| Work to be completed |
Give back the full listing exactly, setting the pictures aside.

| Available records |

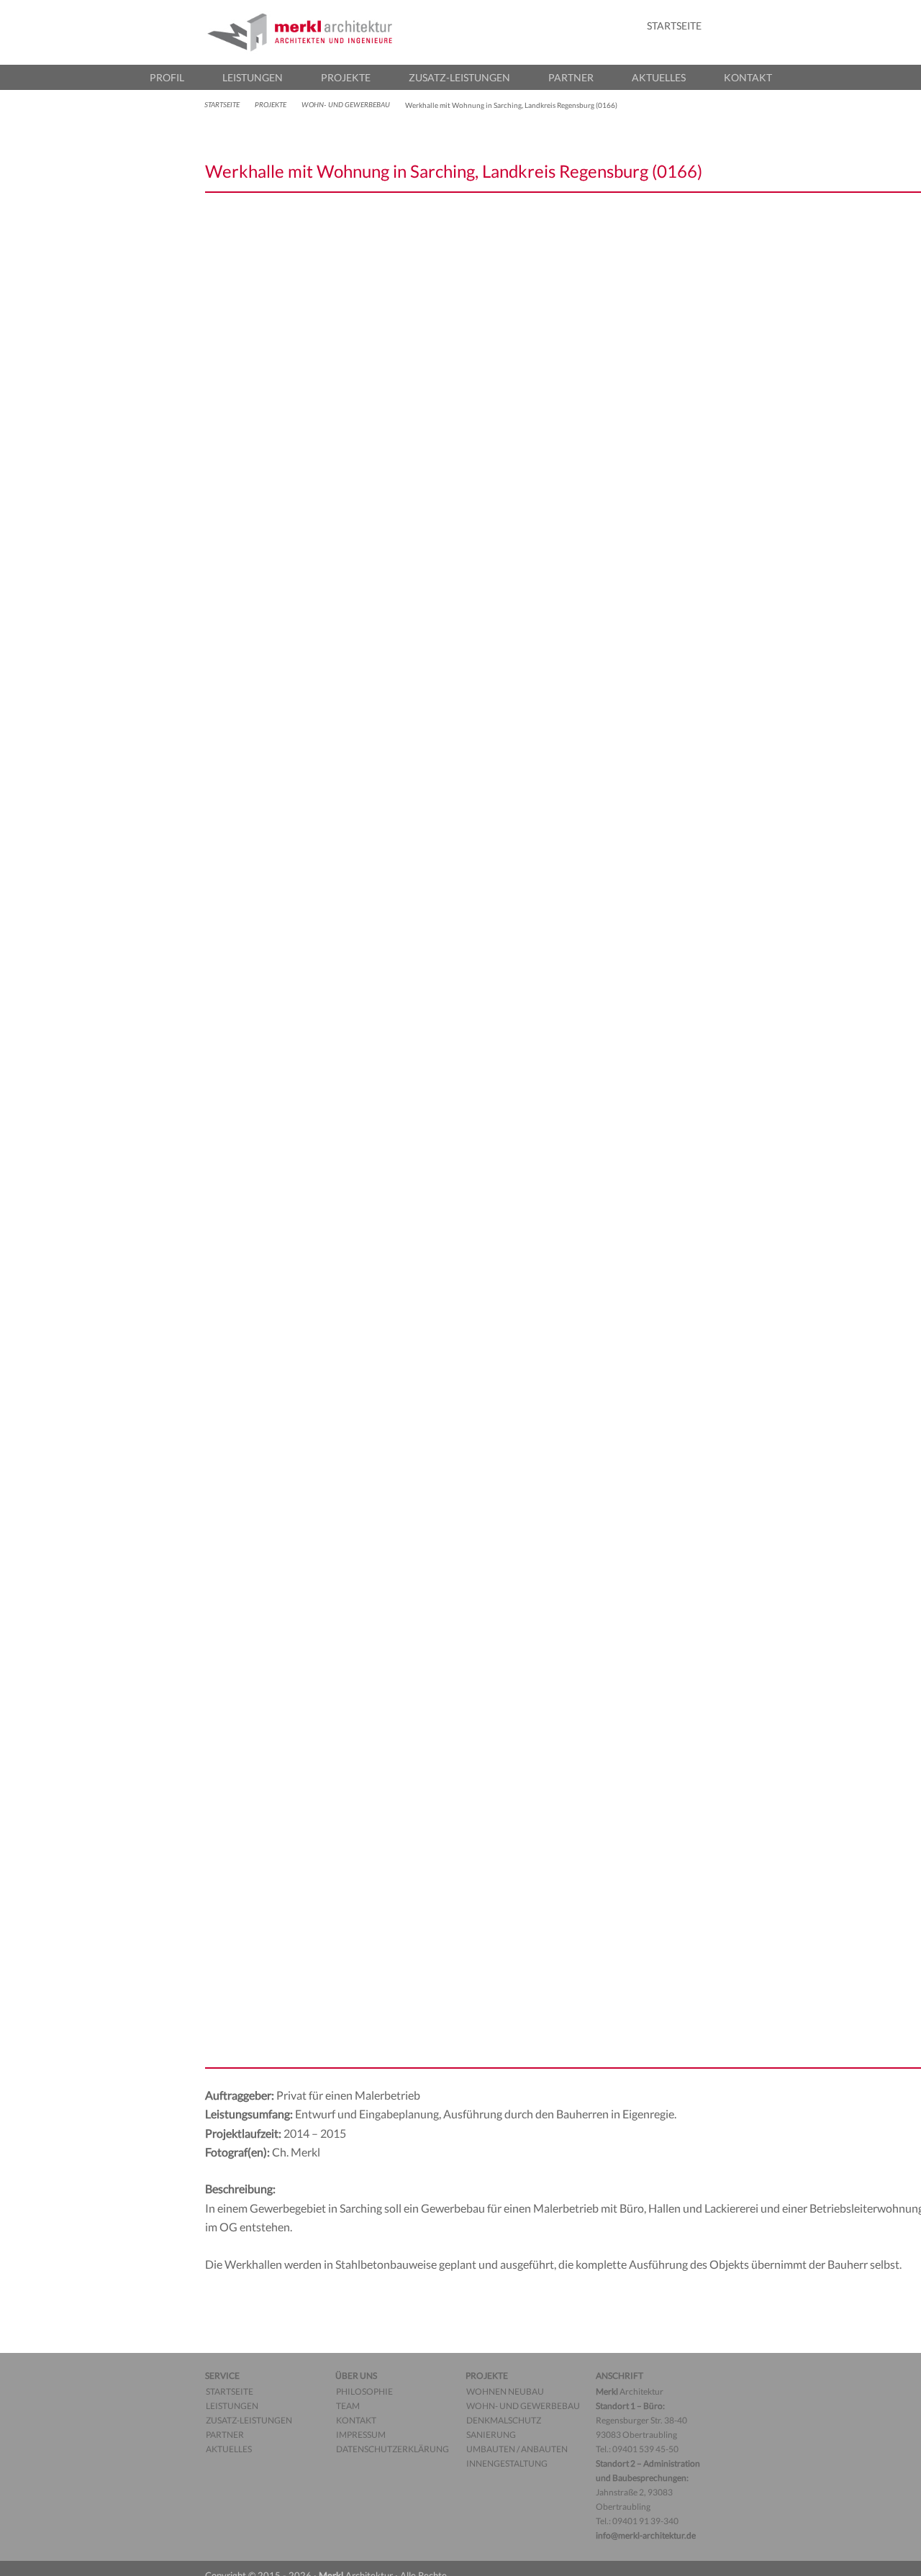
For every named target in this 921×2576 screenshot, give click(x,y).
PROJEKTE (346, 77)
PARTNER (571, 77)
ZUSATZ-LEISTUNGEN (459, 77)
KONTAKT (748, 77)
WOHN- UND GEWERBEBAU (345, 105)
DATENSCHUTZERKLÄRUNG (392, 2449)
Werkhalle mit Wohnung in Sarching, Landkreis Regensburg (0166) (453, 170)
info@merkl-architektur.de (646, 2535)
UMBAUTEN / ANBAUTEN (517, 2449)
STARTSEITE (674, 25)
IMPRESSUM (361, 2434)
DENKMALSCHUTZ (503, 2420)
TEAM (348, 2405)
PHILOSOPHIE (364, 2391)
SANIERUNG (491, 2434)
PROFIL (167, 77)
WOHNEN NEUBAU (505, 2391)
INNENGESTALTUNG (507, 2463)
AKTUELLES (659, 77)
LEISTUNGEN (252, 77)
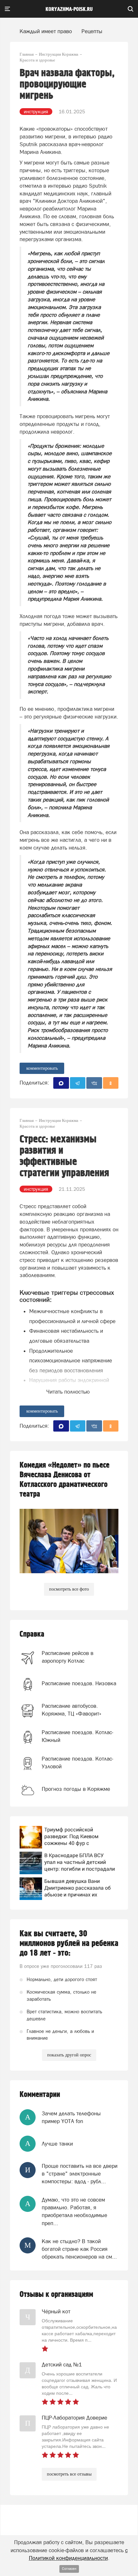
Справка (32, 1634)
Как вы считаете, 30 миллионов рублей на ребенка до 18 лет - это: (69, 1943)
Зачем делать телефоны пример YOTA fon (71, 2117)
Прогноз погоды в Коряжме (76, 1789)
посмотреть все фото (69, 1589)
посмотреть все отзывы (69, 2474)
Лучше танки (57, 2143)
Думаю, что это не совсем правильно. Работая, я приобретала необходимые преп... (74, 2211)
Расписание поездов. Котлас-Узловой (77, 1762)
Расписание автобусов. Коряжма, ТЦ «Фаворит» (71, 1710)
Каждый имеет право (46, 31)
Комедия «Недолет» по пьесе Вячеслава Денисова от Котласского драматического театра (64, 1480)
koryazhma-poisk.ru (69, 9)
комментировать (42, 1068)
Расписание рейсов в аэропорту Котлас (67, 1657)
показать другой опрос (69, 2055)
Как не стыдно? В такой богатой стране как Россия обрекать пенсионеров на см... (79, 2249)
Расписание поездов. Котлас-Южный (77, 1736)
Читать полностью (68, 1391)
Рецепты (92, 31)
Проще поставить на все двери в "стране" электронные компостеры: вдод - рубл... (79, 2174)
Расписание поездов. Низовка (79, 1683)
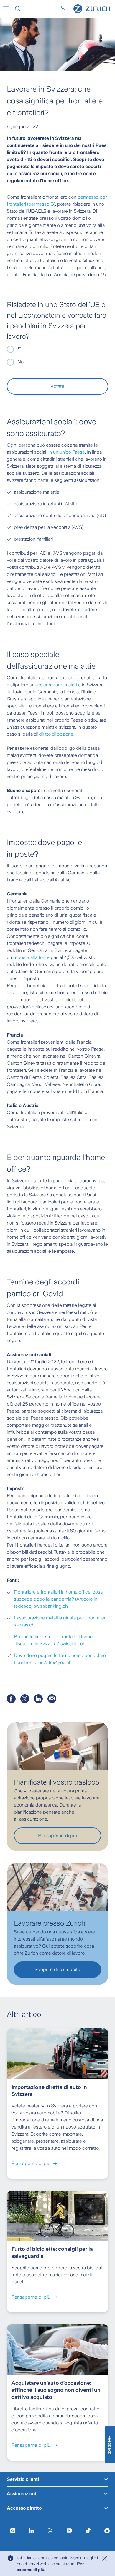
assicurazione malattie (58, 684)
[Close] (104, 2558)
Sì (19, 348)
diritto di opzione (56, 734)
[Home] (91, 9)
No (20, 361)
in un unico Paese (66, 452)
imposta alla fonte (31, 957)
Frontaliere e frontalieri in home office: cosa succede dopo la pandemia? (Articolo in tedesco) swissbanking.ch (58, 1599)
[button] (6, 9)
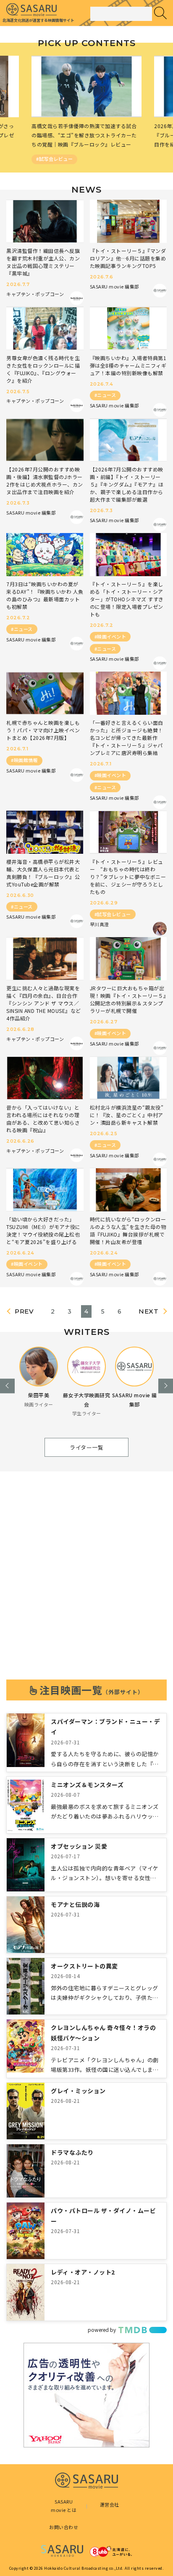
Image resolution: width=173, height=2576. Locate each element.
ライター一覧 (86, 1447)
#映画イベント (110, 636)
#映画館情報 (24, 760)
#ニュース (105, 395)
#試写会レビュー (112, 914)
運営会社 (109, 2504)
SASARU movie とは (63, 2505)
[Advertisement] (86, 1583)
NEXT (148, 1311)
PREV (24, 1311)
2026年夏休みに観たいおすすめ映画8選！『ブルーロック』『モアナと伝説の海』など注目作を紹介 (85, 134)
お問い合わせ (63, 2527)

| Answer to this problem |
For every named target in this 921×2576 screenshot, give click(x,y).
PROJEKTE (346, 77)
PARTNER (571, 77)
ZUSATZ-LEISTUNGEN (459, 77)
KONTAKT (748, 77)
WOHN- UND GEWERBEBAU (345, 105)
DATENSCHUTZERKLÄRUNG (392, 2449)
Werkhalle mit Wohnung in Sarching, Landkreis Regensburg (0166) (453, 170)
info@merkl-architektur.de (646, 2535)
UMBAUTEN / ANBAUTEN (517, 2449)
STARTSEITE (674, 25)
IMPRESSUM (361, 2434)
DENKMALSCHUTZ (503, 2420)
TEAM (348, 2405)
PHILOSOPHIE (364, 2391)
SANIERUNG (491, 2434)
PROFIL (167, 77)
WOHNEN NEUBAU (505, 2391)
INNENGESTALTUNG (507, 2463)
AKTUELLES (659, 77)
LEISTUNGEN (252, 77)
Справка (32, 1634)
Как вы считаете, 30 миллионов рублей на ребенка до 18 лет - это: (69, 1943)
Зачем делать телефоны пример YOTA fon (71, 2117)
Прогноз погоды в Коряжме (76, 1789)
посмотреть все фото (69, 1589)
посмотреть все отзывы (69, 2474)
Лучше танки (57, 2143)
Думаю, что это не совсем правильно. Работая, я приобретала необходимые преп... (74, 2211)
Расписание поездов. Котлас-Узловой (77, 1762)
Расписание автобусов. Коряжма, ТЦ «Фаворит» (71, 1710)
Каждый имеет право (46, 31)
Комедия «Недолет» по пьесе Вячеслава Денисова от Котласского драматического театра (64, 1480)
koryazhma-poisk.ru (69, 9)
комментировать (42, 1068)
Расписание рейсов в аэропорту Котлас (67, 1657)
показать другой опрос (69, 2055)
Как не стыдно? В такой богатой стране как Россия обрекать пенсионеров на см... (79, 2249)
Расписание поездов. Котлас-Южный (77, 1736)
Читать полностью (68, 1391)
Рецепты (92, 31)
Проще поставить на все двери в "стране" электронные компостеры: вдод - рубл... (79, 2174)
Расписание поездов. Низовка (79, 1683)
assicurazione malattie (58, 684)
[Close] (104, 2558)
Sì (19, 348)
diritto di opzione (56, 734)
[Home] (91, 9)
No (20, 361)
in un unico Paese (66, 452)
imposta alla fonte (31, 957)
Frontaliere e frontalieri in home office: cosa succede dopo la pandemia? (Articolo in tedesco) swissbanking.ch (58, 1599)
[button] (6, 9)
Image resolution: width=173, height=2576. Locate each element.
ライター一覧 (86, 1447)
#映画イベント (110, 636)
#映画館情報 (24, 760)
#ニュース (105, 395)
#試写会レビュー (112, 914)
運営会社 (109, 2504)
SASARU movie とは (63, 2505)
[Advertisement] (86, 1583)
NEXT (148, 1311)
PREV (24, 1311)
2026年夏休みに観たいおすすめ映画8選！『ブルーロック』『モアナと伝説の海』など注目作を紹介 (85, 134)
お問い合わせ (63, 2527)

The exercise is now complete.